The goal of the vegetarian recipe challenge is to try a new vegetarian recipe each week to break out of a food rut and, well, do the trial and error for you so you can enjoy nutritious and tasty vegetarian recipes. So far, the recipe challenge does not involve creating new recipes, but rather experimenting with recipes.
This week’s recipe of choice is baked falafel, and Meredith and I tried two different recipes (you can see hers here). The subtle variations in falafel recipes are remarkable: binders vs. no binders, gluten free vs. containing flour, baked vs. fried, dried chickpeas vs. canned chickpeas.
Cooking is a science, which is why I love it: it’s chemistry you can eat.
Chemistry was one of my favorite subjects in high school, along with English and history. I studied the latter two in college and grad school and I channeled my love for chemistry into baking and cooking.
The humanities were such a subjective field that tinkering with the objectiveness of recipes and ratios was relaxing. (This was also when I quickly fell in love with running and all the science behind it). I engaged a different part of my brain and the end result was always something I could eat.
Chemistry and ratios certainly impact baking. While cooking is a bit more adaptable and less rigorous in terms of following a recipe, those ratios still apply in certain recipes.
Ideally, falafel is made with dried and rehydrated chickpeas, since these have less moisture in them. However, when I went to make falafel for this week’s recipe vegetarian challenge with Meredith, I realized I only had canned chickpeas on hand.
Like cooking, chemistry is a balance of ratios. In the case of recipes like falafel, the ratio that requires balancing is wet to dry. Since canned chickpeas have more moisture (even after draining and rinsing), you need to increase the amount of dry ingredients.
One of the reasons that, as I mentioned last week, How Sweet It Is is my favorite food blog is because she knows her ratios. I’ve never tried a recipe of hers that produced an inedible catastrophe. Her recipe for baked falafel with spicy feta sauce– which was the recipe I decided to use for this week’s recipe challenge of falafel – didn’t disappoint.
Falafel is one of my favorite vegetarian meals, as Mediterranean food is one of my favorite cuisines. Chickpeas tend to be easier to digest than black or kidney beans, and the processing of the whole chickpeas into patties and then cooking them makes them easier to digest, which means you can enjoy a meatless meal without having to plan your next day’s running route based on bathroom locations.

=====

◆ Task instructions ◆
1. Which food blog does the baked falafel post name as the writer's favorite?
2. Repeat word for word the passage of the baked falafel post starting with "Like cooking, chemistry" and going on through "of dry ingredients.".
3. Write the next part of the baked falafel post, picking up after its final sentence.

◆ Recorded information ◆

=====

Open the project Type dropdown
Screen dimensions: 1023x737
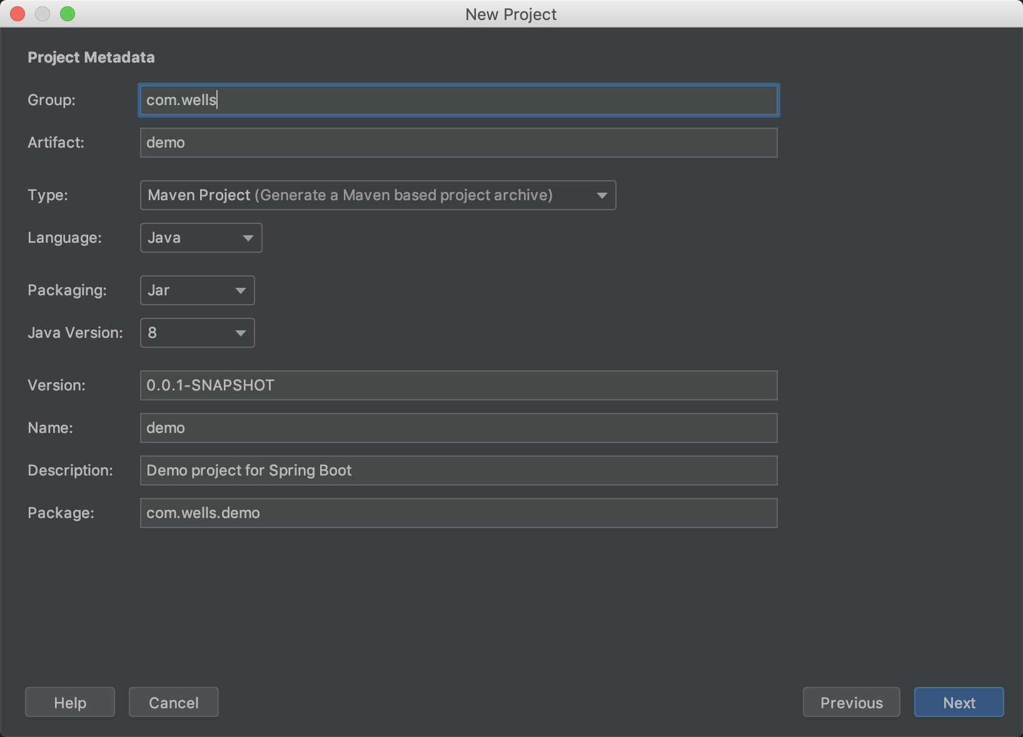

=====

◆ Answers for the exercise ◆
1. How Sweet It Is

2.
Like cooking, chemistry is a balance of ratios. In the case of recipes like falafel, the ratio that requires balancing is wet to dry. Since canned chickpeas have more moisture (even after draining and rinsing), you need to increase the amount of dry ingredients.

3.
Preparation: This recipe was easy to prepare and took probably 35-40 minutes to make. A good portion of that time came from picking the skins off the chickpeas (a trick I learned from Smitten Kitchen’s ethereally smooth hummus recipe). Beyond that, the steps are quick and simple: pulse the ingredients together in a food processor, form into patties, and then bake for 20 minutes.
With time spent baking brown rice (which cooked at a different temperature) and roasting zucchini and eggplant, I had dinner ready in under an hour – which can be significantly shortened if you prepare your rice ahead of time or serve the falafel with pita.
Falafel is a great vegetarian food to prepare ahead of time in a large batch. Ryan and I both enjoyed this recipe as leftovers the next day for our lunches and the falafel held together even after refrigerating and reheating (unlike last week’s black bean burgers).
The only modification I made was excluding the parsley and green onions (like last week, I forgot to purchase them) and instead I doubled the amount of cilantro.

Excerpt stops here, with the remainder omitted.